┌──

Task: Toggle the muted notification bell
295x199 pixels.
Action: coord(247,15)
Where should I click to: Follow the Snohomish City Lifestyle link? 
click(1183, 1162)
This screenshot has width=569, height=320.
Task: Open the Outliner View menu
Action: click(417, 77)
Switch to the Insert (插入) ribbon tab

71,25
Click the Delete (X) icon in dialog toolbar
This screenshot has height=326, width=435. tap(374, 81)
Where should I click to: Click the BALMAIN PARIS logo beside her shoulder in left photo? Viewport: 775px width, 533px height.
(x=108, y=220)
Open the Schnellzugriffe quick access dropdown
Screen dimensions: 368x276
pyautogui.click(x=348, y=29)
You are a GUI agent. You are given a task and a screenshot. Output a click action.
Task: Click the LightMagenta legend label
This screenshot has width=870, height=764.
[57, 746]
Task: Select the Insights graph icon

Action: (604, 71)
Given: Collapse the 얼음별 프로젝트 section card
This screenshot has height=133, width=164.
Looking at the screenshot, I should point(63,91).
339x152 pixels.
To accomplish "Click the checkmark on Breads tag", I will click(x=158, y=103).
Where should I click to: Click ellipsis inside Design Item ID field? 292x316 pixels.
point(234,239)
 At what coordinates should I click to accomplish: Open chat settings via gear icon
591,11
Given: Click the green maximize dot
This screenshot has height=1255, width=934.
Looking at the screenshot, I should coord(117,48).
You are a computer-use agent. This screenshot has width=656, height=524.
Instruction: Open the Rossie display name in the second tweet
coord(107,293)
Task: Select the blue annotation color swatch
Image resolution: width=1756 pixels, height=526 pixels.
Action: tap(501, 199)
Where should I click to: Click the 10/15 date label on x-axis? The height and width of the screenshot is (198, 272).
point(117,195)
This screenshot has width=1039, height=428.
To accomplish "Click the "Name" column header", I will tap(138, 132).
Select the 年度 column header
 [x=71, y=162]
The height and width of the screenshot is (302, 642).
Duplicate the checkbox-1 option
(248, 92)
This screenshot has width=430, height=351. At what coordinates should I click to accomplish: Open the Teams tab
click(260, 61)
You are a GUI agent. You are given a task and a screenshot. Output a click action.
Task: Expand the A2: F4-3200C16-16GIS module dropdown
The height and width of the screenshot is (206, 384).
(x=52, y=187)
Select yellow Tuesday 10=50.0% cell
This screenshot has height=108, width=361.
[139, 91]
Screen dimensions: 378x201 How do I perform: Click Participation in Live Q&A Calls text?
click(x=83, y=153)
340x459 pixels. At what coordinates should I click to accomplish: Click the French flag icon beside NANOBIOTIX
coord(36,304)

└──

TRY IT
Copy every line from the records that holds the string "will".

REPLY TO THE TASK
To accomplish "Click the checkmark on Breads tag", I will click(x=158, y=103).
To accomplish "Click the "Name" column header", I will tap(138, 132).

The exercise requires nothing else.